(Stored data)

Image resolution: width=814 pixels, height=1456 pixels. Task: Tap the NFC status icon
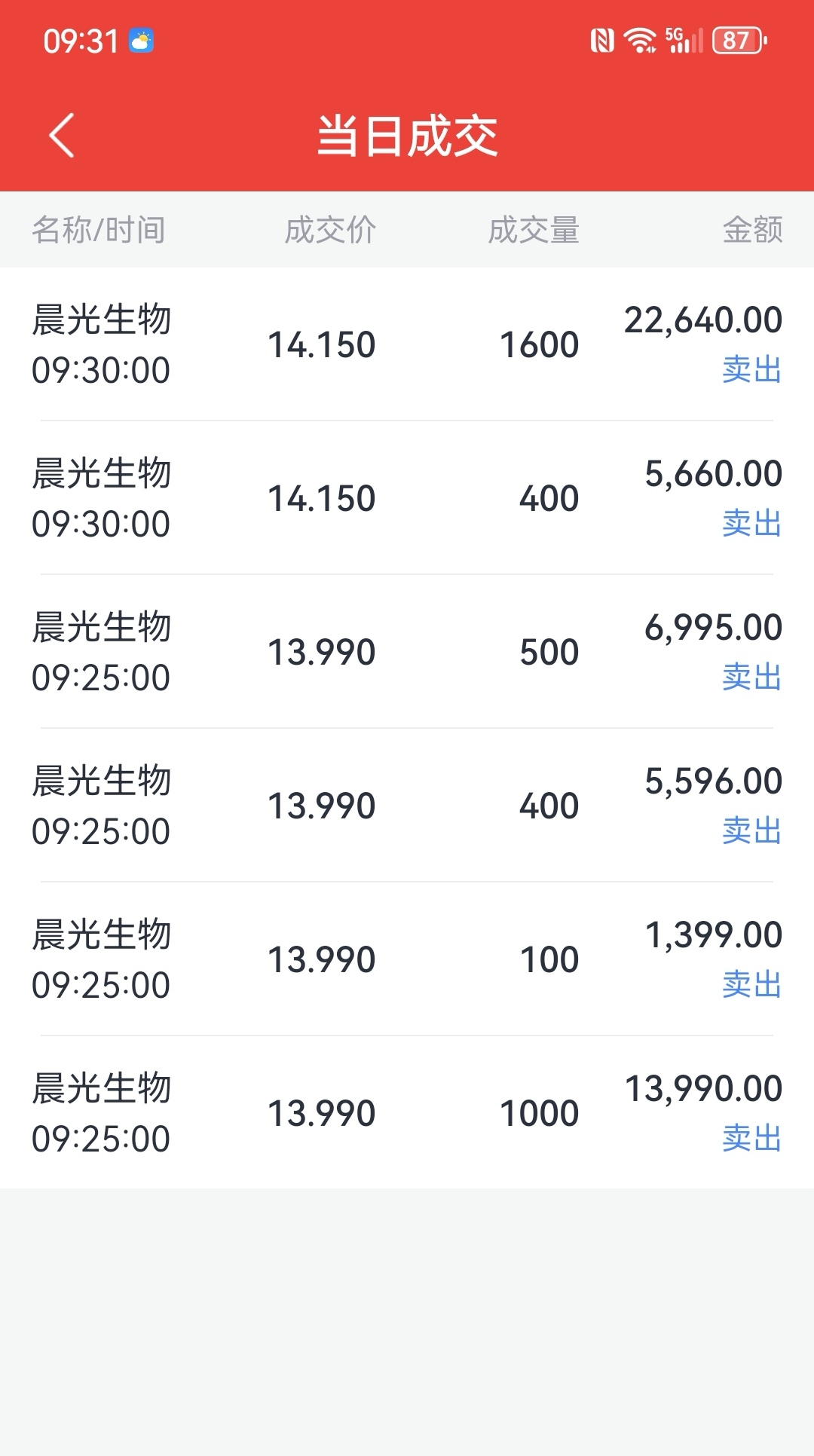point(602,41)
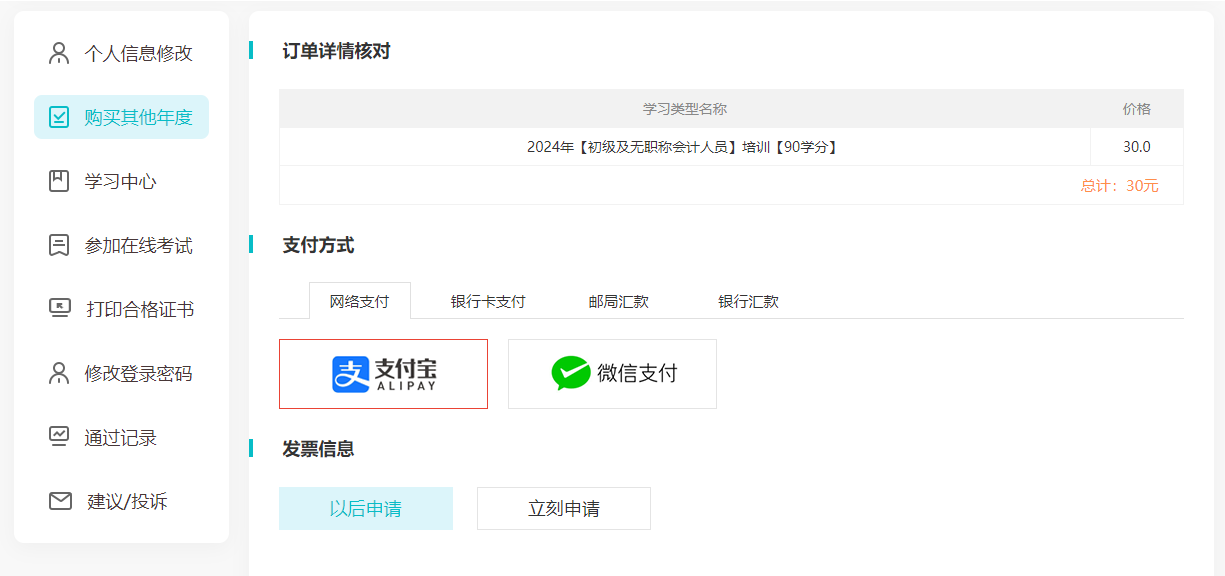Viewport: 1225px width, 576px height.
Task: Click the checkbox icon beside 购买其他年度
Action: pyautogui.click(x=59, y=117)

Problem to solve =>
Reproduce all of the entries exactly as they appear, though any picture they include must be omitted.

Written response =>
Image resolution: width=814 pixels, height=1456 pixels. Task: Tap the NFC status icon
point(602,41)
Viewport: 1225px width, 576px height.
Task: Click the checkbox icon beside 购买其他年度
Action: pyautogui.click(x=59, y=117)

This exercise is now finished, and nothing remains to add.